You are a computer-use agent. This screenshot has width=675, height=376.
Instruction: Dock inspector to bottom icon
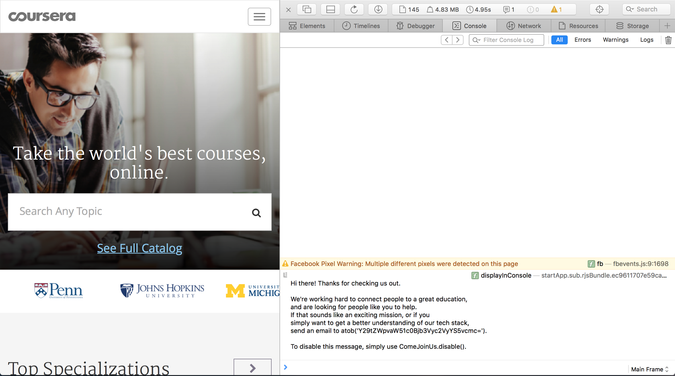tap(330, 9)
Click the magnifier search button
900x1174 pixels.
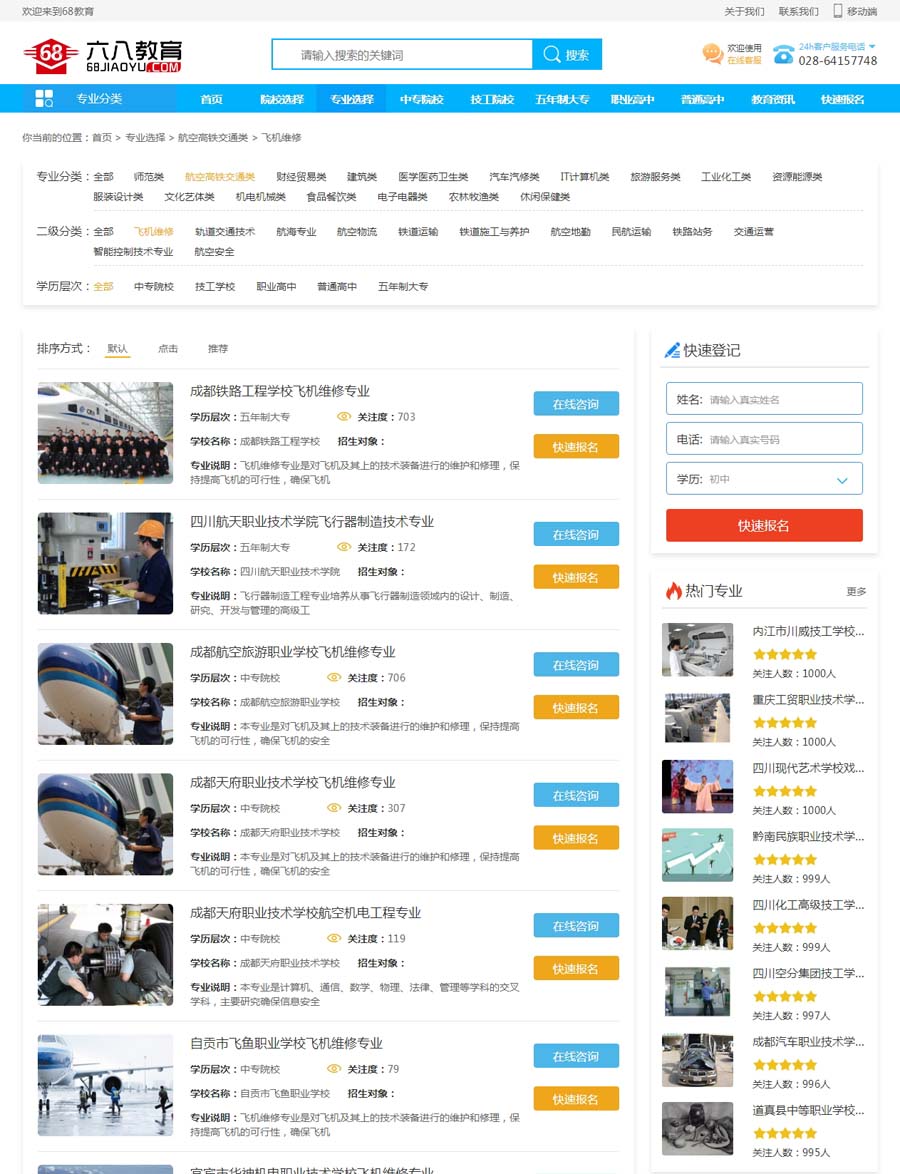567,55
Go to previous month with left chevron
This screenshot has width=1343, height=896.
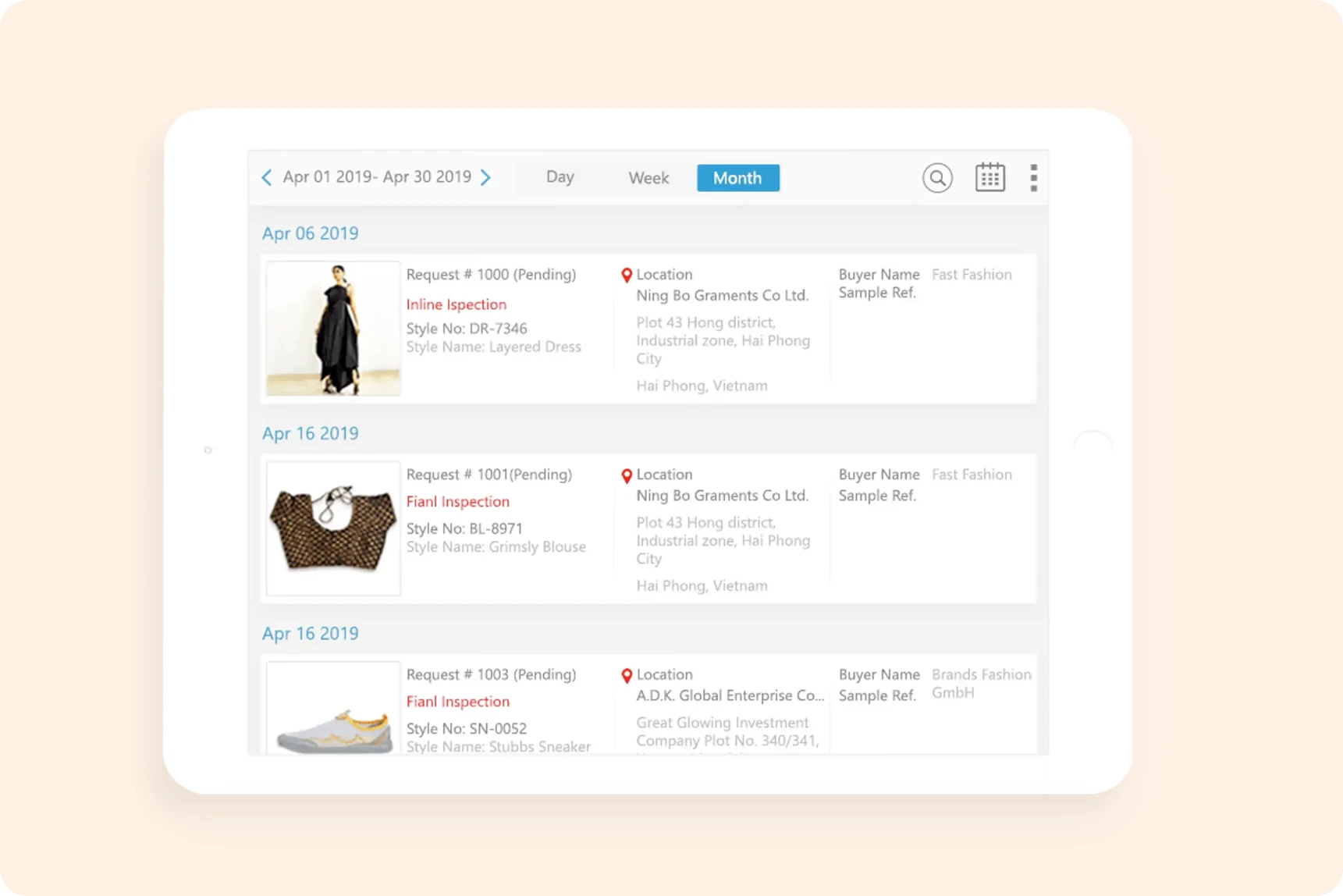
━━━━━━━━━━━━━━━━━━━━
What you need to do
Only the lines from the line with "Instruction: Dock inspector to bottom icon" through the end of the entries above, copied exactly and with both ends included, belong in the response; the pictures do not.

Answer section
Instruction: Dock inspector to bottom icon
tap(330, 9)
Click the magnifier search button
900x1174 pixels.
567,55
Go to previous month with left chevron
This screenshot has width=1343, height=896.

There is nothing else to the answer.